*** Opening Records supplied ***

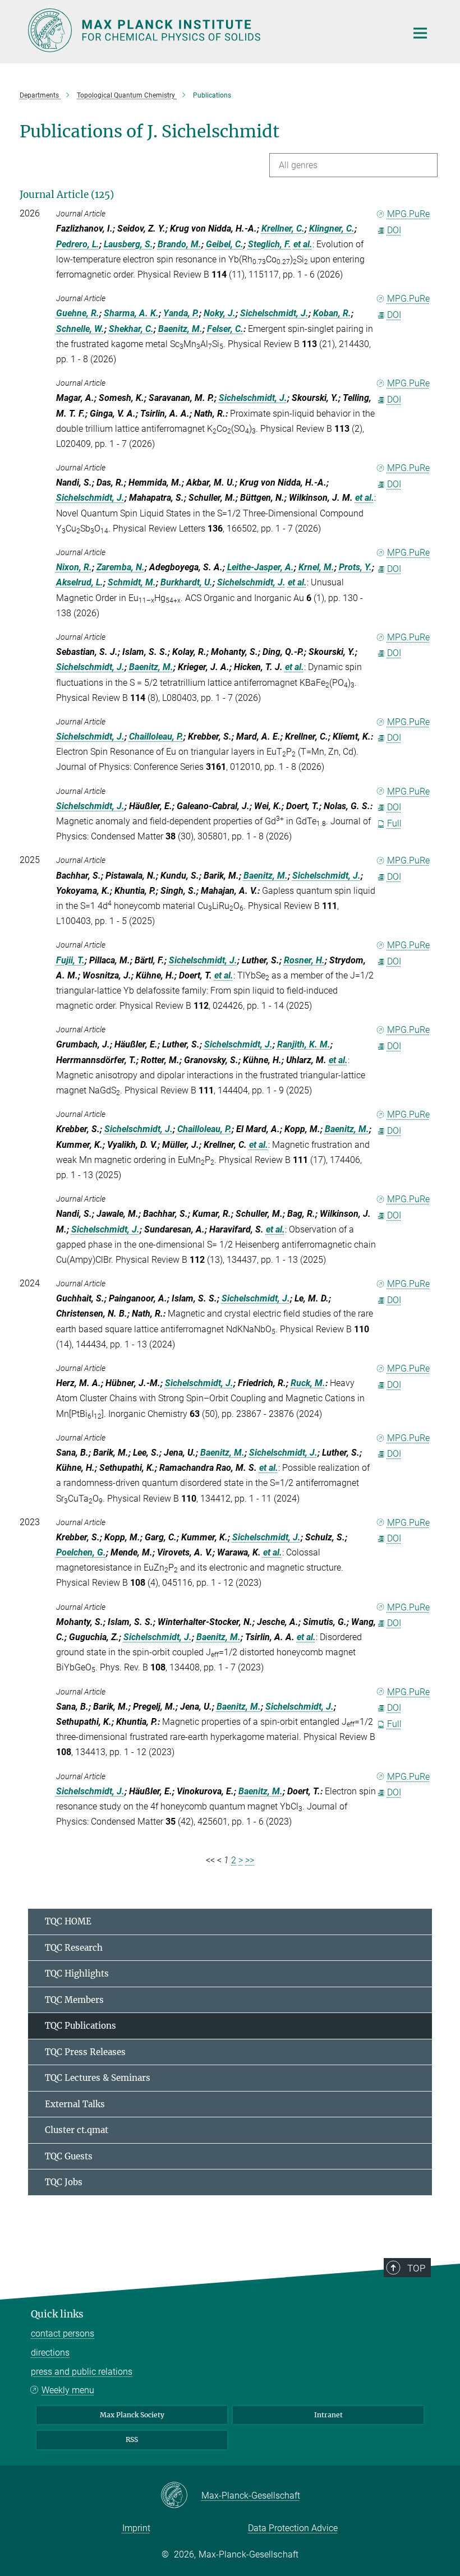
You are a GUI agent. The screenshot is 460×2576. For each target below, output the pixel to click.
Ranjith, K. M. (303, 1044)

*** Closing Records supplied ***
*** Opening Records supplied ***

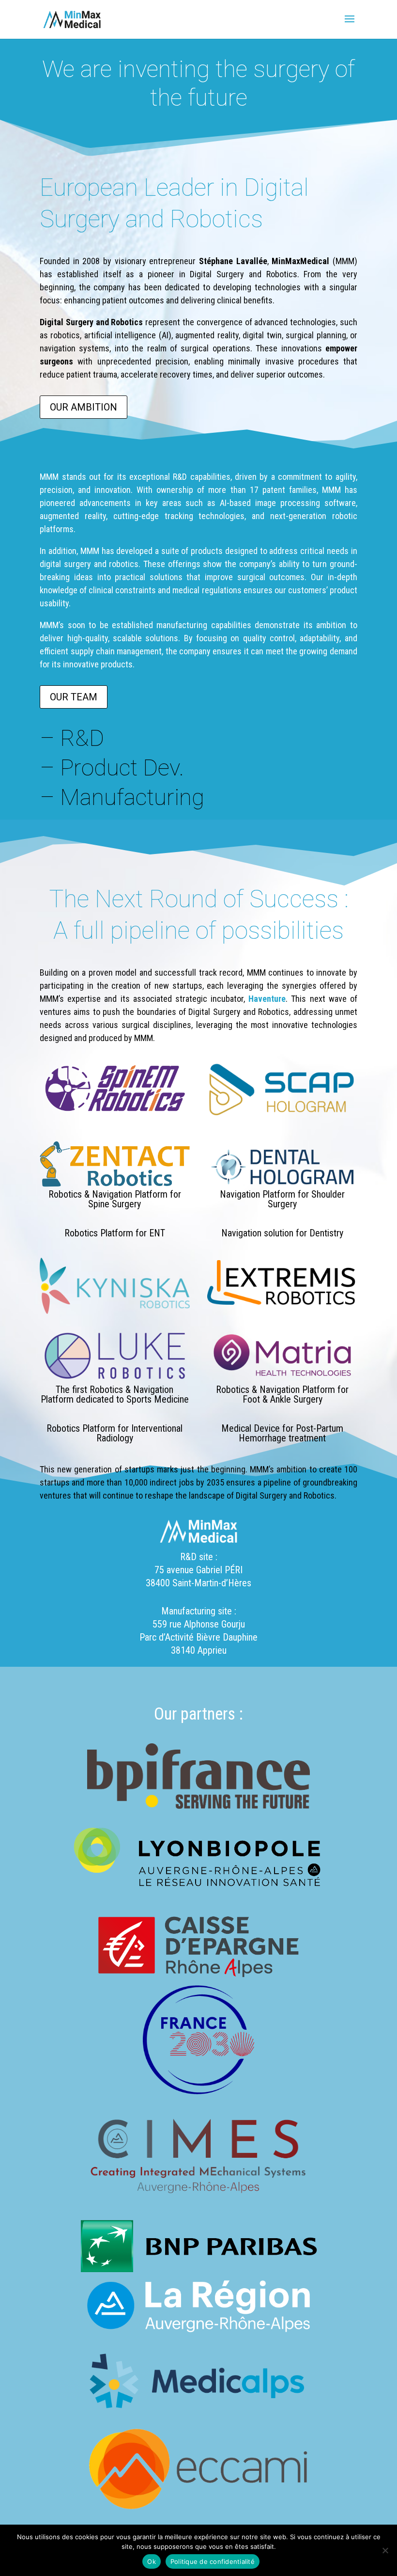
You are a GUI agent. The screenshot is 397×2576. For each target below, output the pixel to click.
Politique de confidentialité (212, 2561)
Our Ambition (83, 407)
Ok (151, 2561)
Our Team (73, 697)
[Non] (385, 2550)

*** Closing Records supplied ***

Among the lines above, please find those with "click" and copy them.

▶ Answer box
You are a GUI agent. The screenshot is 460×2576. For each target below, output the pixel to click.
You are a GUI agent. The screenshot is 397×2576. For each target below, output the pixel to click.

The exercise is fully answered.